* _What is asked_
Copy out the data below with every "Instruction" changed to "Command", keeping everything else the same.
---*---
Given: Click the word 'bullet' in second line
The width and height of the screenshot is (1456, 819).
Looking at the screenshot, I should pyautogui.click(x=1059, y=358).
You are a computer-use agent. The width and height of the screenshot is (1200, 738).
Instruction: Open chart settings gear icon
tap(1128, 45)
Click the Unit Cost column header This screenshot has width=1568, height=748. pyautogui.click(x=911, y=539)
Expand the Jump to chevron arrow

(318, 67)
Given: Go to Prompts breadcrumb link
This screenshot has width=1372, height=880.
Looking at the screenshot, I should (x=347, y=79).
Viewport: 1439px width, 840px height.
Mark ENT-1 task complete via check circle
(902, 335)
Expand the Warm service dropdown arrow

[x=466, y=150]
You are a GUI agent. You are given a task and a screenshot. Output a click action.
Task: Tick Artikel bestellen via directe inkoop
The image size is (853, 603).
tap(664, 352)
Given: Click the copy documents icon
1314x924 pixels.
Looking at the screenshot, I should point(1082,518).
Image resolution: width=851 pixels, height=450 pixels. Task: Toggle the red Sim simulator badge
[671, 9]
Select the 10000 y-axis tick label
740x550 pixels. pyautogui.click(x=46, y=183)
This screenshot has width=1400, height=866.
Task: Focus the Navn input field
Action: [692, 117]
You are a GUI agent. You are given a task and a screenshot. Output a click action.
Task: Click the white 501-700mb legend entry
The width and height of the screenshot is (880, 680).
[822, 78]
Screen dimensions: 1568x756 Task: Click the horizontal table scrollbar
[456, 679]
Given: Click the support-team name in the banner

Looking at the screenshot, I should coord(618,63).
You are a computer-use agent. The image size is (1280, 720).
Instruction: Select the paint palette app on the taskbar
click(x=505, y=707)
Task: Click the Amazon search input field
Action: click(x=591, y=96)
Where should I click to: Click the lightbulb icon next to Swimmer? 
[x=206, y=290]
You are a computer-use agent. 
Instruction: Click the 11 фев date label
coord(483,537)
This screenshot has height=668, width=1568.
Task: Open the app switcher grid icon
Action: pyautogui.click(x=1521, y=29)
---*---
* _In response_
Given: Click the word 'bullet' in second line
The width and height of the screenshot is (1456, 819).
Looking at the screenshot, I should pyautogui.click(x=1059, y=358).
You are a computer-use agent. The width and height of the screenshot is (1200, 738).
Command: Open chart settings gear icon
tap(1128, 45)
Click the Unit Cost column header This screenshot has width=1568, height=748. pyautogui.click(x=911, y=539)
Expand the Jump to chevron arrow

(318, 67)
Given: Go to Prompts breadcrumb link
This screenshot has width=1372, height=880.
Looking at the screenshot, I should (x=347, y=79).
Viewport: 1439px width, 840px height.
Mark ENT-1 task complete via check circle
(902, 335)
Expand the Warm service dropdown arrow

[x=466, y=150]
You are a GUI agent. You are given a task and a screenshot. Output a click action.
Task: Tick Artikel bestellen via directe inkoop
The image size is (853, 603).
tap(664, 352)
Given: Click the copy documents icon
1314x924 pixels.
Looking at the screenshot, I should point(1082,518).
Image resolution: width=851 pixels, height=450 pixels. Task: Toggle the red Sim simulator badge
[671, 9]
Select the 10000 y-axis tick label
740x550 pixels. pyautogui.click(x=46, y=183)
This screenshot has width=1400, height=866.
Task: Focus the Navn input field
Action: [692, 117]
You are a GUI agent. You are given a task and a screenshot. Output a click action.
Task: Click the white 501-700mb legend entry
The width and height of the screenshot is (880, 680).
[822, 78]
Screen dimensions: 1568x756 Task: Click the horizontal table scrollbar
[456, 679]
Given: Click the support-team name in the banner

Looking at the screenshot, I should coord(618,63).
You are a computer-use agent. The image size is (1280, 720).
Command: Select the paint palette app on the taskbar
click(x=505, y=707)
Task: Click the Amazon search input field
Action: click(x=591, y=96)
Where should I click to: Click the lightbulb icon next to Swimmer? 
[x=206, y=290]
You are a computer-use agent. 
Command: Click the 11 фев date label
coord(483,537)
This screenshot has height=668, width=1568.
Task: Open the app switcher grid icon
Action: pyautogui.click(x=1521, y=29)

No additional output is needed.